***** SECTION DE TEXTE *****

Interpellation : Jack Guy Lafontant peut souffler…
Il y a eu « beaucoup de bruits pour rien » au Bicentenaire ce jeudi. La séance d’interpellation qui devait mettre Jack Guy Lafontant face à son destin est mise en continuation. La volonté des élus de l’APH d’y aller vite, de requinquer le Premier ministre dans ses fonctions parce que tous les éventuels frondeurs se sont vu couvrir, la veille, de promesses par le gouvernement pour aplanir les insatisfactions de chapelle, a achoppé aux refus des députés interpellateurs. Ces derniers ont exigé la mise à la porte de quatre ministres, pas en règle avec la loi selon une correspondance de la Cour des comptes, ayant intégré le gouvernement fin avril. Mais le président de l’assemblée en a décidé autrement.
Justement, tous les ingrédients étaient réunis pour que la séance se tienne, que les députés de l’opposition éructent leur colère à la barbe du Premier ministre et ceux du pouvoir Tèt kale aient l’impudence de défendre les actions du gouvernement. Mais la lettre de la Cour des comptes, adressée la veille à Gary Bodeau, président de la Chambre des députés, a changé la donne. La Cour des comptes a donc renvoyé dans les cordes ces ministres, dont celui de la Culture et de la Communication Guyler Delva, bel et bien présent au bord de mer. Elle indique que ceux-ci devaient préalablement avoir décharge de leur gestion pour avoir été « comptables de deniers publics ».
Dans une salle où papillonnent les élus de l’opposition décidés à déloger Jack Guy Lafontant du confort de la Primature, Gary Bodeau, le premier d’entre les députés, s’est ingénié à dicter le tempo. Il a sorti les articles 159 et 161 de la Constitution et soutenu que ces ministres ont leur entrée au Parlement. « En attendant que nous constituions une commission d’enquête à la plus prochaine séance pour vérifier le dossier des ministres indexés, nous levons la séance. Parce que le gouvernement ne doit pas être interpellé en partie. C’est l’ensemble du gouvernement qui a été interpellé », explique Gary Bodeau, soulignant qu’il convoquera une nouvelle séance une fois qu’on aura étudié les dossiers de ces ministres.
« C’est une lettre que m’a envoyée la Cour des comptes. Ce n’est pas un rapport d’audit », justifie Gary Bodeau, insistant sur la nécessité d’approfondir les informations contenues dans la lettre de la Cour des comptes. Jean Marcel Lumérant, l’un des députés interpellateurs, parle d’une « violation flagrante de la Constitution ». « Le Premier ministre a violé la Constitution. Il nous faut faire sa mise en accusation. Il faut que l’action publique soit mise en mouvement contre ces quatre ministres qui engagent le pays sans titre ni qualité […] », s’enflamme, mi-exaspéré mi-ironique, l’élu de Grand-Goâve.

***** ENTRÉES FOURNIES *****

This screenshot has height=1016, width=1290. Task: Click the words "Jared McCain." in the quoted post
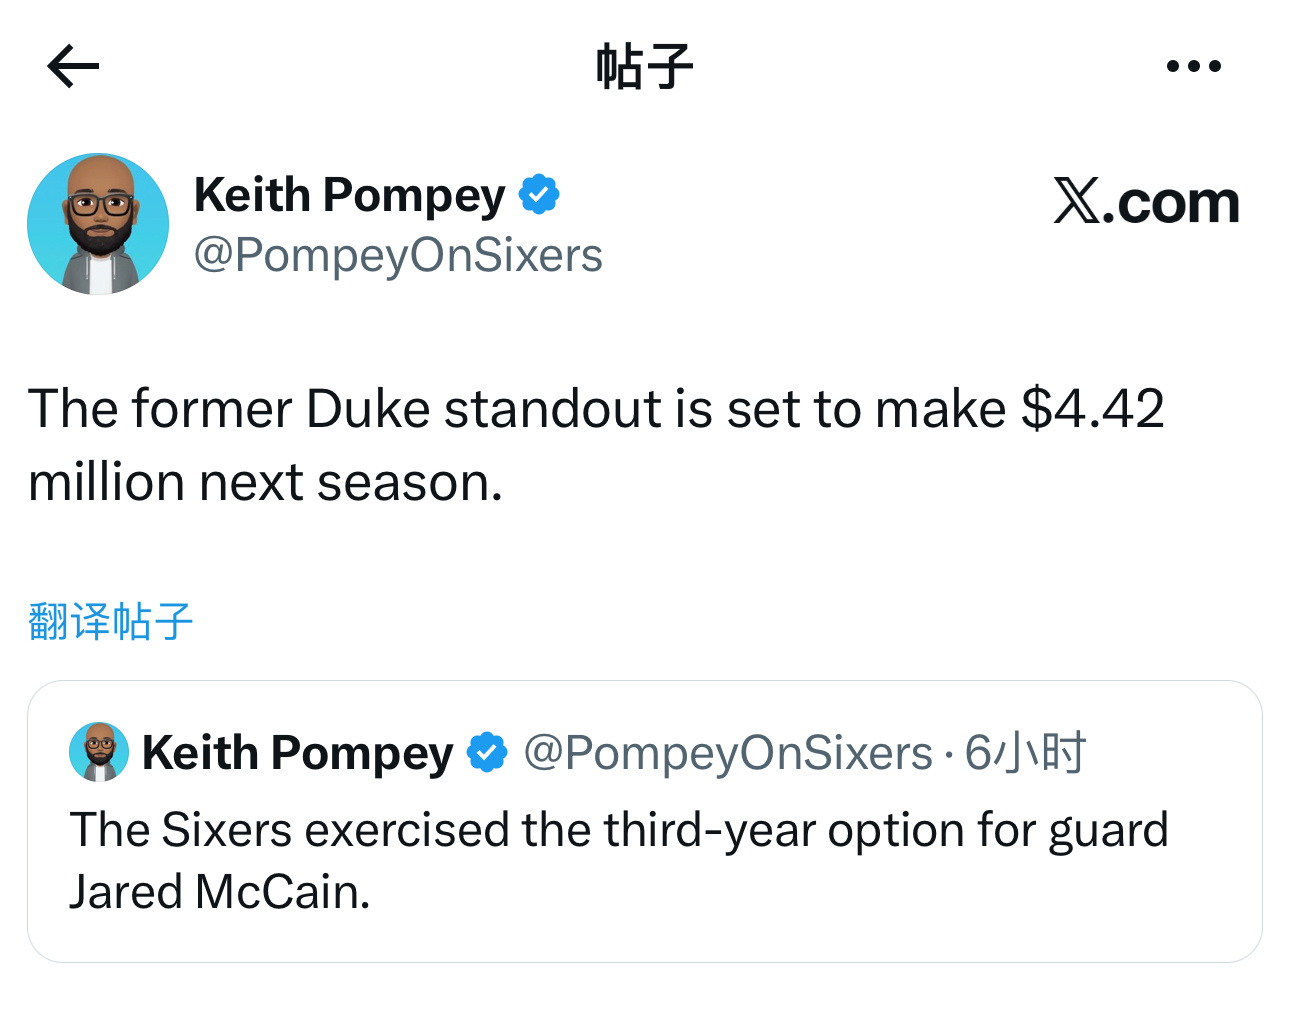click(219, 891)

*****
***** ENTRÉES FOURNIES *****

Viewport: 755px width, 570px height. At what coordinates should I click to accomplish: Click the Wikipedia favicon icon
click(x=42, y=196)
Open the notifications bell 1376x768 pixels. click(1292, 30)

*****
***** ENTRÉES FOURNIES *****

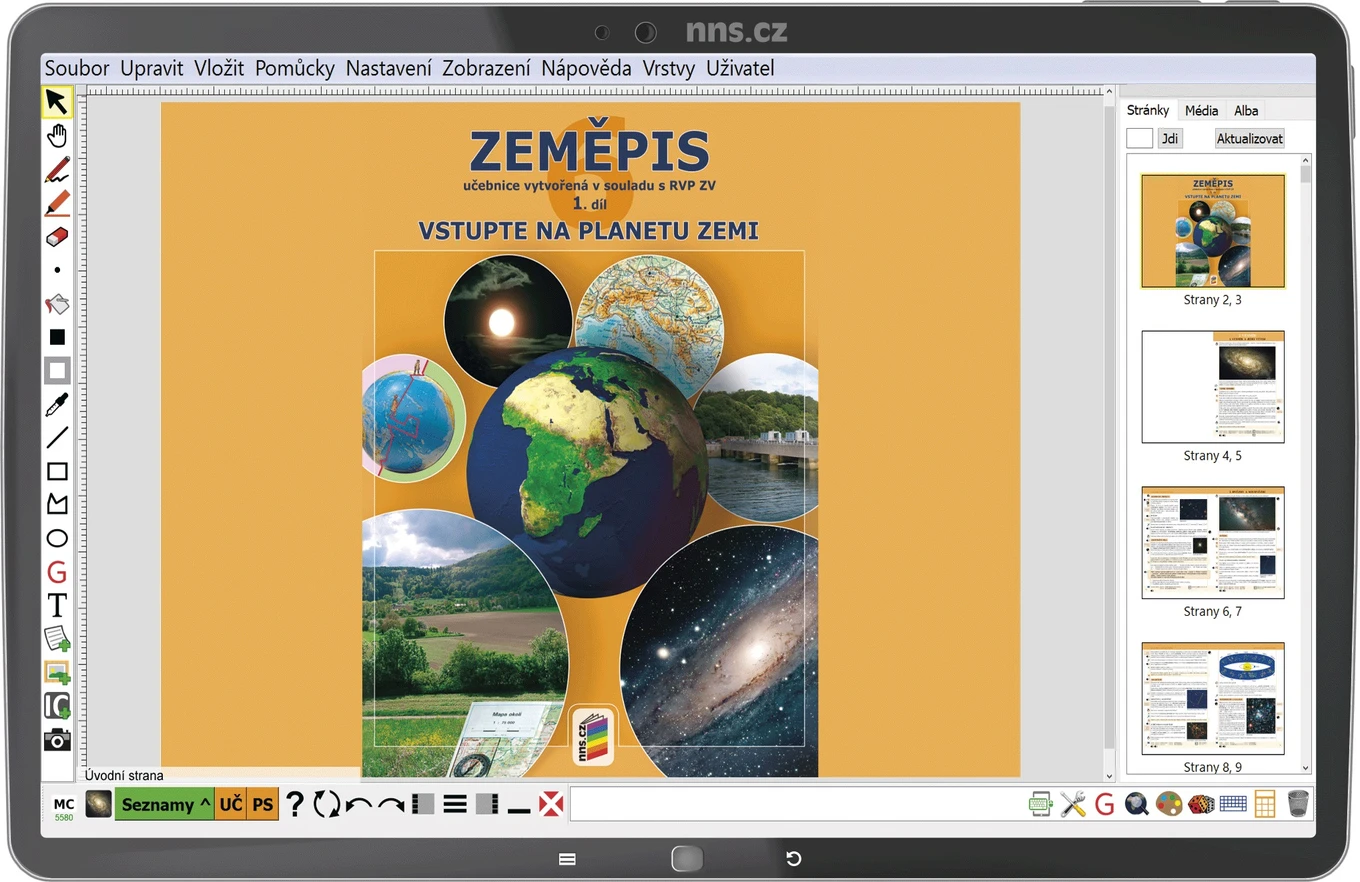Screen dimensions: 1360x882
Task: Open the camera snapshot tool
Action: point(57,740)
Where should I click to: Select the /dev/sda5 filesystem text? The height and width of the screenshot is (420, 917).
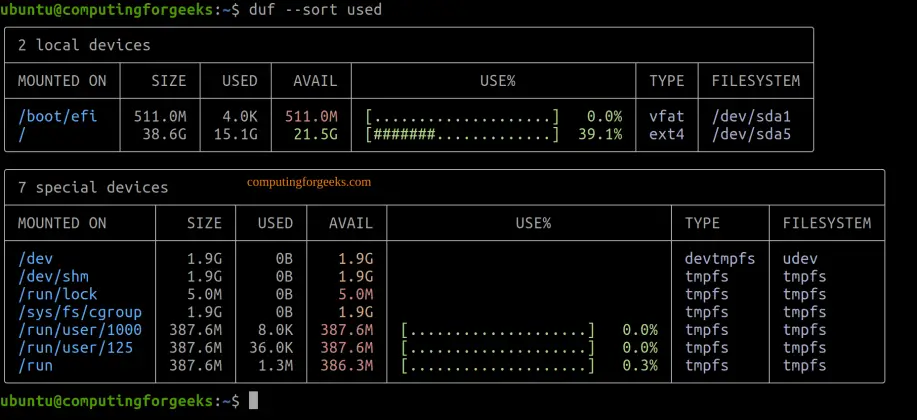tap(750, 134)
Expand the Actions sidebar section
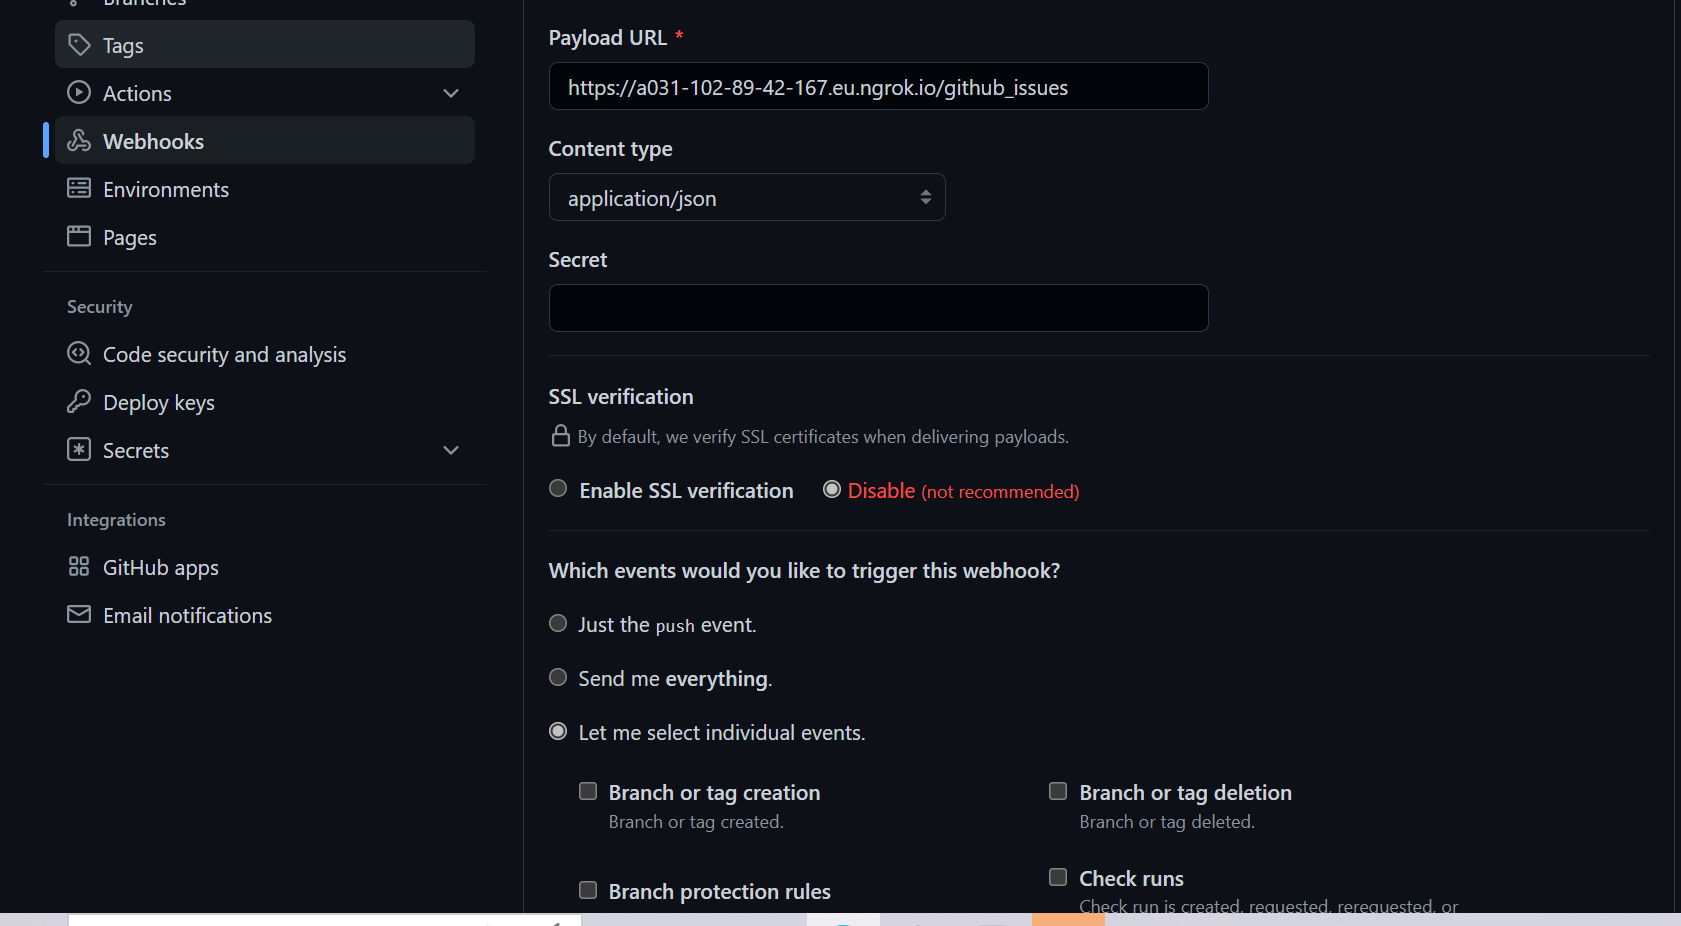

*****

=== CONSIGNES DE L'EXERCICE ===
(a) D'après le texte sur l'interpellation, quels articles de la Constitution Gary Bodeau a-t-il invoqués ?
(b) Transcrivez fidèlement le passage du texte sur l'interpellation qui va de « Interpellation : Jack » à « a décidé autrement. ».

=== RÉSULTATS FINAUX ===
(a) Les articles 159 et 161.

(b)
Interpellation : Jack Guy Lafontant peut souffler…
Il y a eu « beaucoup de bruits pour rien » au Bicentenaire ce jeudi. La séance d’interpellation qui devait mettre Jack Guy Lafontant face à son destin est mise en continuation. La volonté des élus de l’APH d’y aller vite, de requinquer le Premier ministre dans ses fonctions parce que tous les éventuels frondeurs se sont vu couvrir, la veille, de promesses par le gouvernement pour aplanir les insatisfactions de chapelle, a achoppé aux refus des députés interpellateurs. Ces derniers ont exigé la mise à la porte de quatre ministres, pas en règle avec la loi selon une correspondance de la Cour des comptes, ayant intégré le gouvernement fin avril. Mais le président de l’assemblée en a décidé autrement.